* [TASK TO CARRY OUT]: Continue the passage below on interviews with adults from a learn-to-swim program, starting right after its last sentence.

* [SOURCE EXTRACT]:
Semi-structured interviews were conducted by members of the research team and transcribed using Zoom. Interviews were held between February and June of 2022 and scheduled for 45-min. Permission was obtained from study subjects to record interviews. A recent study highlighted the benefits of using videoconferencing technology, which can overcome barriers to participation and reach a wider range of participants [29]. Given that our participants lived all over the United States and work schedules varied, virtual interviews allowed for the broadest participation. The study was conducted as an exempt protocol, approved by the Institutional Review Board of Indiana University (13576, December 14, 2021).

Research setting

Participants for this sample were recruited from a USMS Adult Learn-to-Swim program in the Midwest region of the US. Subjects included registered program participants between 2014–2021. Subjects were recruited from an existing registration database, contacted via email and invited to respond about participation. Participants were only contacted to participate after completing the swimming program. Based on the nature of the program described above, swim instructors do not have due influence over the participants.

Data collection and sample

Participants who completed at least one session were recruited for interviews to understand their experiences, motivations, and outcomes of participating in an adult swim instruction program. Participants were asked to voluntarily share their age, gender and race/ethnicity. Among the participants, 11 self-identified as female and 9 as male. Furthermore, seven participants self-identified as Black/African American, five as White non-Hispanic, two as Hispanic/Latino, three as Indian, two as Asian, and one as Native American/White.

The research team partnered with USMS swim program leaders who provided the roster and contact information for individuals who had previously participated in the program. The research team contacted individuals via e-mail and invited them to patriciate in a virtual interview. Before scheduling, participants were provided information about the study and were informed about a gift card incentive for participation.

Data interpretation

Inductive thematic analysis was used to construct a variety of themes from the data. The interview transcripts were read and a coding taxonomy was developed. Following two distinct readings of the transcript data, codes were identified and grouped, leading the creation of themes [29]. Raw data were analyzed through a process sometimes referred to as “open coding,” wherein conceptual categories were identified and tentatively named according to the observed phenomena [31]. Finally, subthemes were mapped in accordance with our research aim. When necessary, the audio recordings were used to provide context to what was said. All authors read and coded every interview transcript and identified their own initial themes. The authors then came together on several occasions to discuss initial codes. The authors developed an agreed set of codes and then went back to the data to confirm that data were coded consistently among raters.



Themes were grouped into three categories: (1) life affordance, (2) emotional affect, and (3) interpersonal relationships. Representative quotes are presented for each theme.

* [DATA]:
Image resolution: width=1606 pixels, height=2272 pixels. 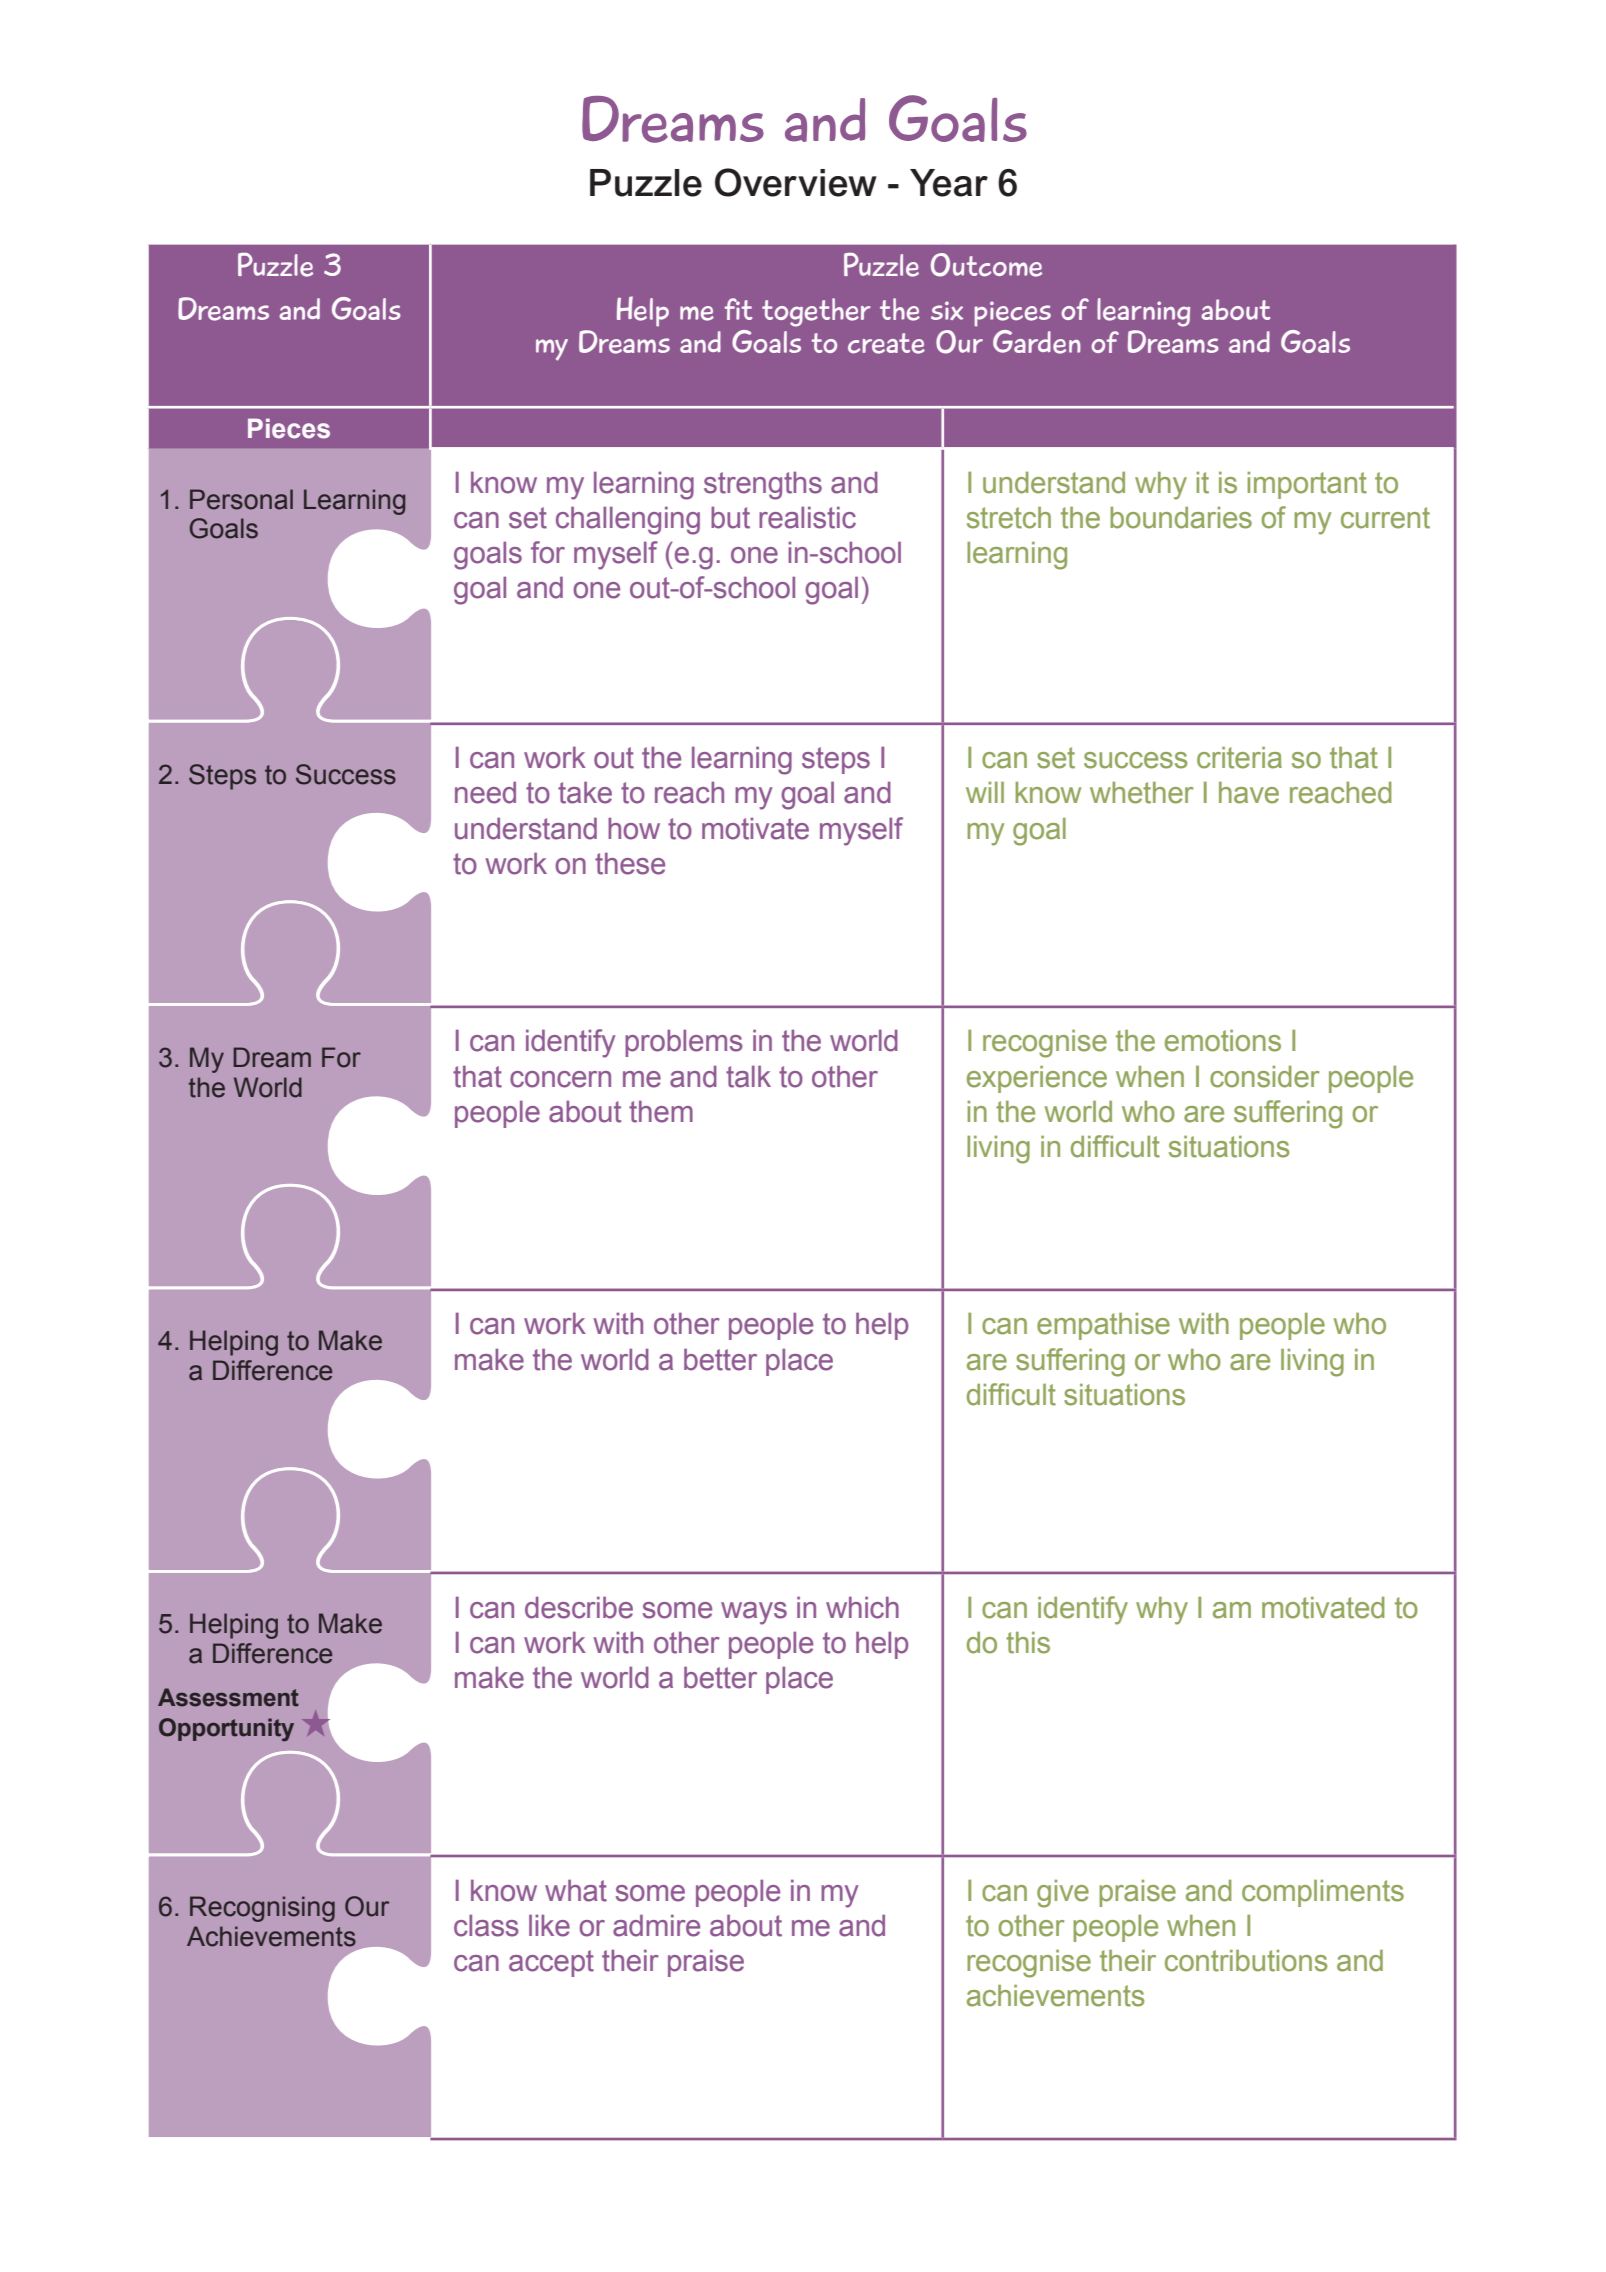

* [WRITTEN ANSWER]:
Life affordance

For the purpose of this research study life affordance is defined as what the environment offers the individual, in this case the ability to swim can expand life experiences and opportunities that would otherwise be inaccessible. This section explores the pursuit of life affordances as a motivating factor for learning to swim. Learning to swim provided participants not only with swimming, but also a wide variety of water-based activities. For some, participating in the program went beyond just the water and reminded them of the importance of staying active and learning new things later in life. Many acknowledged their motivation to learn to swim was fueled by a desire to feel confident pursuing water-based recreation and leisure activities. For example, a participant, an Indian male in his 20s, described his motivation and life affordance this way, that they “want to do some enjoyable activities like scuba while I travel, that would be something I would want to pursue to enjoy my life.” Another participant, a White male in his 20s, explained how the program helped him overcome his fear, “the program helped me become more adventurous for sure, because I went from never being able to swim to doing shark cage diving at night and diving with manta rays in Hawaii.” Having swimming competence provided these participants with enjoyable life experiences they would not have otherwise been able to partake in. These life affordances can broaden horizons and open possibilities that were previously unavailable.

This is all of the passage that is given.